## Records for finding described items
%%

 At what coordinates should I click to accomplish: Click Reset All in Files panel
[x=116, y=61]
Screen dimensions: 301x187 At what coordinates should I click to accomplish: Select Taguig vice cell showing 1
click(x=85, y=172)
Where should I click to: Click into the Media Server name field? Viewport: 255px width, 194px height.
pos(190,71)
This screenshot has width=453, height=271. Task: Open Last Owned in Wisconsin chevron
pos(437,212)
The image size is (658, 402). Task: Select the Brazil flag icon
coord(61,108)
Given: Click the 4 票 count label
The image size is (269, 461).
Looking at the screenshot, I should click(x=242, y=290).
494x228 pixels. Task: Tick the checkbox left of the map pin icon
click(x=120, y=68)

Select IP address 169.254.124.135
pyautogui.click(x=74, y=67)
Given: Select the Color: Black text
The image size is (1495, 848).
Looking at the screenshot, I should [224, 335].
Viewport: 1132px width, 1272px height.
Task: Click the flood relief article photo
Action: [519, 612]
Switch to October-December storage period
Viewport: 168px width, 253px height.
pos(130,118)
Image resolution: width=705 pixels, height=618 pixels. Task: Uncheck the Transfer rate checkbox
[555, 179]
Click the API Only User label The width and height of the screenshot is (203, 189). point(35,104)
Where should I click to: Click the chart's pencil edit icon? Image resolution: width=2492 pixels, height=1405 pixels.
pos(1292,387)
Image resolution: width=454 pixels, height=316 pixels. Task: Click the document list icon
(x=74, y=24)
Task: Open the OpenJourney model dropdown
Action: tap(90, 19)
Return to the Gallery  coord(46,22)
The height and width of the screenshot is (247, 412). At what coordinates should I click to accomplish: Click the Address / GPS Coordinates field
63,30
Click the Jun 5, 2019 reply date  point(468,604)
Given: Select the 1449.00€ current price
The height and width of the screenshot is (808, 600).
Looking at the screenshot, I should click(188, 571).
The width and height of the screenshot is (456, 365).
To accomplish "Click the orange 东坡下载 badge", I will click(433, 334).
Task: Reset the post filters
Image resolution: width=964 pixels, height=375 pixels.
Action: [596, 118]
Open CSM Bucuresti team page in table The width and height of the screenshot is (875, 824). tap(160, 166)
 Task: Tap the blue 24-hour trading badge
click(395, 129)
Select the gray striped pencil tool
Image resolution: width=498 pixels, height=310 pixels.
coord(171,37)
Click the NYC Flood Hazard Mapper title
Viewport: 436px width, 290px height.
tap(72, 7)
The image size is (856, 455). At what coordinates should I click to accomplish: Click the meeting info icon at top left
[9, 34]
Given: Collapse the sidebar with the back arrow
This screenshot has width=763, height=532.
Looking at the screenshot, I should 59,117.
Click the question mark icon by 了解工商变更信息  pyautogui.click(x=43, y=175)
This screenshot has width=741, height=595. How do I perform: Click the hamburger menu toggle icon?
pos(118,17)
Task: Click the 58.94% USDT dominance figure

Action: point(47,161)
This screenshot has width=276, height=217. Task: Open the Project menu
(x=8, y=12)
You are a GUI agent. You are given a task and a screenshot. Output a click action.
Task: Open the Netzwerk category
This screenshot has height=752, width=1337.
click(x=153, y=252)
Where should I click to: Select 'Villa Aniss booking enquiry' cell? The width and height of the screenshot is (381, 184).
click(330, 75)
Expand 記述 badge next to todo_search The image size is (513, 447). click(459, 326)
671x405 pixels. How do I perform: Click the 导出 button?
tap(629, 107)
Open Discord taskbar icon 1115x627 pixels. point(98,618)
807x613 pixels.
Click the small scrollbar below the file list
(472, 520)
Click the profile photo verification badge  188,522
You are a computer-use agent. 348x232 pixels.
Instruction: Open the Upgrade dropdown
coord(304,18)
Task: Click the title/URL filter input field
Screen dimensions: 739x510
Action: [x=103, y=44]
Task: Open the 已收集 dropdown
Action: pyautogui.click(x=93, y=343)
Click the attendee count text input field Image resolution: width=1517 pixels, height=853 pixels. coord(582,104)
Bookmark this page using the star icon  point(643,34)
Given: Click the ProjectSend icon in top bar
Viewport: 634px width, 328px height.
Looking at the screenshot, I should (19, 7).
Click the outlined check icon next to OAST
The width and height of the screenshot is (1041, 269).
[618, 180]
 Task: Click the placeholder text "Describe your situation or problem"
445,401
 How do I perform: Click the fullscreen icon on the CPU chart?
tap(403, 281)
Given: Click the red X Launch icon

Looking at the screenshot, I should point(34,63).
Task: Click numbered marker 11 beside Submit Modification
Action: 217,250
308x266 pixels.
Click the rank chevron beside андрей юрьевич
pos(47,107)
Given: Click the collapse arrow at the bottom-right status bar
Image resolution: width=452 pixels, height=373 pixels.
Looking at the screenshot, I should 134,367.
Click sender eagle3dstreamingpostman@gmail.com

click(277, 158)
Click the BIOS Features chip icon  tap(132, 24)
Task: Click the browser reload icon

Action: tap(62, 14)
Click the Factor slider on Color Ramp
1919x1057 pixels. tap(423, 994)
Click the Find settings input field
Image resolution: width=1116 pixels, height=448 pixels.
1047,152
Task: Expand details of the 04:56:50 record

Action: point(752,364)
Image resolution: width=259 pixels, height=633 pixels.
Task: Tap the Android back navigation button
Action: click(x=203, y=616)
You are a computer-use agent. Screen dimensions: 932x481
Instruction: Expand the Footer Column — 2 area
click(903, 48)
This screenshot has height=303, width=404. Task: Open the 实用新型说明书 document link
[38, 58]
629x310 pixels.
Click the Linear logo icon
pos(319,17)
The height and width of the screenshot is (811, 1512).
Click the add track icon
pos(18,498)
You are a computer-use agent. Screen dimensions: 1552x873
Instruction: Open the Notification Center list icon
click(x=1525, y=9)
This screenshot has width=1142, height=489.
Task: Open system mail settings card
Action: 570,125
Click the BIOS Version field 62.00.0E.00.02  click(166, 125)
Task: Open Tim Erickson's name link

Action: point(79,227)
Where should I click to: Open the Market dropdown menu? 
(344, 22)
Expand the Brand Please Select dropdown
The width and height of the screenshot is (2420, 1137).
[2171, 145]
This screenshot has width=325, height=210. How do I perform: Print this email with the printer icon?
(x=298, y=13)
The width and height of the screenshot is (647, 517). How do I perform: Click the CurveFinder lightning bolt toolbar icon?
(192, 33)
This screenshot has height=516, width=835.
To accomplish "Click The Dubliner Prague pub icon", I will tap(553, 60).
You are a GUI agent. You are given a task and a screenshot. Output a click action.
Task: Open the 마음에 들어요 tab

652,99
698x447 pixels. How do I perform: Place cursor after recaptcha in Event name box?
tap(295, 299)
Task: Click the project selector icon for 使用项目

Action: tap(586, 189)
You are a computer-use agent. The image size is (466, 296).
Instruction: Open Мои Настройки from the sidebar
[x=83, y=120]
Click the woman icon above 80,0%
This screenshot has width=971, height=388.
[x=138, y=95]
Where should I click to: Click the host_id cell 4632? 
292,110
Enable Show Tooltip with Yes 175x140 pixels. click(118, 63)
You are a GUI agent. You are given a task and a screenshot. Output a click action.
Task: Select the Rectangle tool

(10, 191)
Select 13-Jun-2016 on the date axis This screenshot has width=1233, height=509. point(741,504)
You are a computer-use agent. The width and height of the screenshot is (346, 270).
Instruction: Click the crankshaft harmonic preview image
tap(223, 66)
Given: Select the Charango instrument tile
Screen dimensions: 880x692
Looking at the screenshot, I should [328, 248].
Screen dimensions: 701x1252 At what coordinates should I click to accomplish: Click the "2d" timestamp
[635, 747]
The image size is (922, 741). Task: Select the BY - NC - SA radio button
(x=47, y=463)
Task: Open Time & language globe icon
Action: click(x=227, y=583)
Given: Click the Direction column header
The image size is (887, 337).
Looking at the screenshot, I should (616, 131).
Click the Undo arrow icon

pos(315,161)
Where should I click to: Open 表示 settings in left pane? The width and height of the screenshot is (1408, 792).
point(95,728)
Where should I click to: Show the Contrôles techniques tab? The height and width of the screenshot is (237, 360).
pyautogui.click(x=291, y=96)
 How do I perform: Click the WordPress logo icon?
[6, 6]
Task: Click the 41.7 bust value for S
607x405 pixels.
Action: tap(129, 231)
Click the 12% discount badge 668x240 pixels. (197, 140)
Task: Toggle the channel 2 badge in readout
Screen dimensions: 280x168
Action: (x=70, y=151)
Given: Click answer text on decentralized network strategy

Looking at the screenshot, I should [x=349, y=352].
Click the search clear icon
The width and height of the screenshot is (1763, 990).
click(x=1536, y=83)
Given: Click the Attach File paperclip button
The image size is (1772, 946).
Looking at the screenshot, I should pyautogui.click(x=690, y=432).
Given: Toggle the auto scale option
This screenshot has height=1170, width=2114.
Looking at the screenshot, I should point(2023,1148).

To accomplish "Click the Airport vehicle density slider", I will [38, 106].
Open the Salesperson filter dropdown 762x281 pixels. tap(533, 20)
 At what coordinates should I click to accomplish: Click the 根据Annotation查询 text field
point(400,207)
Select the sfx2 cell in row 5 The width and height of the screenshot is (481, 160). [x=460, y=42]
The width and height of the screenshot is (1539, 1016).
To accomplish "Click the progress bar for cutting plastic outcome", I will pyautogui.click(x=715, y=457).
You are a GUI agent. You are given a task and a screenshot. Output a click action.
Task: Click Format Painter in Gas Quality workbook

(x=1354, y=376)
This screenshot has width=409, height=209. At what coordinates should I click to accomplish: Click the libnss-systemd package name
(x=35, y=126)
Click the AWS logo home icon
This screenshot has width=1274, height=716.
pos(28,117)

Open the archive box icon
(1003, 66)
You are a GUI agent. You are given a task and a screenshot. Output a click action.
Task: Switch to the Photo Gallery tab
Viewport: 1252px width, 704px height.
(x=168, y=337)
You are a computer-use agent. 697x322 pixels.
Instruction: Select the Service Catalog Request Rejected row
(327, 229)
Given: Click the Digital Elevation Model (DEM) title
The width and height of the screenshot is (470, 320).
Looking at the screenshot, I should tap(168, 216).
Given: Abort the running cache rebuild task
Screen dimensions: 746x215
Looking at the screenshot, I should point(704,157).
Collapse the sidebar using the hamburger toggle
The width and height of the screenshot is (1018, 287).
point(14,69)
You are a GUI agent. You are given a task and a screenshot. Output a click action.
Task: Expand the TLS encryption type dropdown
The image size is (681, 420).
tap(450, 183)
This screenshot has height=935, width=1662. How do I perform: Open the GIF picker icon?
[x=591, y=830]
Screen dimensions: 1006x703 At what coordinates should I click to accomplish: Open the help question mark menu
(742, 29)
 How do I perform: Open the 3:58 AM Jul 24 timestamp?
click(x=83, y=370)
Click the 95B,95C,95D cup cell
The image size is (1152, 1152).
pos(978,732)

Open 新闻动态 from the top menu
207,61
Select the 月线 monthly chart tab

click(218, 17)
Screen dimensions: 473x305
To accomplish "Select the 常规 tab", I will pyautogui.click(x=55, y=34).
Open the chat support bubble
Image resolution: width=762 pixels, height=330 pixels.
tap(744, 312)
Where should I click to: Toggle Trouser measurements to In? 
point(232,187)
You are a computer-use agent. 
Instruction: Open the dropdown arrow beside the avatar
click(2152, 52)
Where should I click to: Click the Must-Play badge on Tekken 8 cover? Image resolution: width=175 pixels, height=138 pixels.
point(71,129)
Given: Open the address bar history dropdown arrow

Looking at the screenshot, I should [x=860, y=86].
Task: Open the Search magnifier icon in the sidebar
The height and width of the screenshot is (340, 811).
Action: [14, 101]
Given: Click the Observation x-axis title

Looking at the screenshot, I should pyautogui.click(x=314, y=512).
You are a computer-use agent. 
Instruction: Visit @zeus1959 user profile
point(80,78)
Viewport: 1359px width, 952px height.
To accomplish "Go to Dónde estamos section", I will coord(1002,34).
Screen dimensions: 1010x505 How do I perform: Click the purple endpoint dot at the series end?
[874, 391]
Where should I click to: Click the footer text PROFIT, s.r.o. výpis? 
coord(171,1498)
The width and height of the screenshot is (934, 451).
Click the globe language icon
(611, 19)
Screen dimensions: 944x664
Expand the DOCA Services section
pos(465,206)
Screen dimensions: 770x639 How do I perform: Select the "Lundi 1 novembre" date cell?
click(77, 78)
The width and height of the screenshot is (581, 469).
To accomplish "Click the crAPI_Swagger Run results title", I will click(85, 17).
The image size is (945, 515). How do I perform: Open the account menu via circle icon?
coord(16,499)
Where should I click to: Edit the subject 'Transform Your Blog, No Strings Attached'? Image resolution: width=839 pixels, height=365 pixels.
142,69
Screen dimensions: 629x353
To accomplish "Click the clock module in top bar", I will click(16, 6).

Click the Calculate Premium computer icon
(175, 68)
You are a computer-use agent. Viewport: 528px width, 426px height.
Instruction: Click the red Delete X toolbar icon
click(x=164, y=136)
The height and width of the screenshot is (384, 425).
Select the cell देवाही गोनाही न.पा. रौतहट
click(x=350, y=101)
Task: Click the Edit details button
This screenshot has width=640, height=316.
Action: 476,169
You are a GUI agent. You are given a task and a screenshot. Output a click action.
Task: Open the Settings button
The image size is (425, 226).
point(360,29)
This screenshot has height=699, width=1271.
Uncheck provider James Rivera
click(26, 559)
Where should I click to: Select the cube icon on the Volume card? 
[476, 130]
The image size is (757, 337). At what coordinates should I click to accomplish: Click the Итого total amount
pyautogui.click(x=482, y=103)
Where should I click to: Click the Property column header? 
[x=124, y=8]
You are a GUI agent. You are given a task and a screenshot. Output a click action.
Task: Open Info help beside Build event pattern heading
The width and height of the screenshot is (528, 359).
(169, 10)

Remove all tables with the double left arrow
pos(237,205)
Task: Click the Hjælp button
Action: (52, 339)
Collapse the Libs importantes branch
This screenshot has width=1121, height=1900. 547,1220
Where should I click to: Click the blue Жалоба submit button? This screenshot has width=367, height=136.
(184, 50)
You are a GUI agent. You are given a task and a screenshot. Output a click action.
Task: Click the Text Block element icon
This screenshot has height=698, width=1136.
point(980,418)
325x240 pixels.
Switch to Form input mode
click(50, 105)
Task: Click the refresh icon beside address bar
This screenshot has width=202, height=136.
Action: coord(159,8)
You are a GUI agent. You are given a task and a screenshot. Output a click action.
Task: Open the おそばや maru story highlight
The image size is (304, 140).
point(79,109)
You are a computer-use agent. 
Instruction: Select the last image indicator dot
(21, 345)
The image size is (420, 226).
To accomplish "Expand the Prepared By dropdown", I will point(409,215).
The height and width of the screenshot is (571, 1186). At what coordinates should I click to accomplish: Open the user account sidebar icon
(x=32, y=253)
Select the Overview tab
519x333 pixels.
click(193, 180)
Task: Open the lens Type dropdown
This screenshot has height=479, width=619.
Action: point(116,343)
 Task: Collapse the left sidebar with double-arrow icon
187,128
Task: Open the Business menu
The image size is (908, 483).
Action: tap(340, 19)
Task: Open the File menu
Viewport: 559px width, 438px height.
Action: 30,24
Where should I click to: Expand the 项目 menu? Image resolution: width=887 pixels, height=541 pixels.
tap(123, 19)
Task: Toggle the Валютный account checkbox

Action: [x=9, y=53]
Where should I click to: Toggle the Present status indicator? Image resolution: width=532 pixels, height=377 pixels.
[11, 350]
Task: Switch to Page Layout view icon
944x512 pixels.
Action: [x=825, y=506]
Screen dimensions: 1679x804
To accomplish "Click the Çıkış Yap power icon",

%%

## Directions for this task
Which lines of the records contain the string "input"? Report every such line in full.

## Task response
Task: Click the title/URL filter input field
Click the attendee count text input field Image resolution: width=1517 pixels, height=853 pixels. coord(582,104)
Click the Find settings input field
Switch to Form input mode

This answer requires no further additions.